* Source data:
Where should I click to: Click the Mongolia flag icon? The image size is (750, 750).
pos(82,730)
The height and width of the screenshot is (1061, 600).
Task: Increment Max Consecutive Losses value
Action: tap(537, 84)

* Exercise brief: In full and without changes, repeat the listing.

* Result of the task:
Where should I click to: Click the Mongolia flag icon? The image size is (750, 750).
pos(82,730)
The height and width of the screenshot is (1061, 600).
Task: Increment Max Consecutive Losses value
Action: tap(537, 84)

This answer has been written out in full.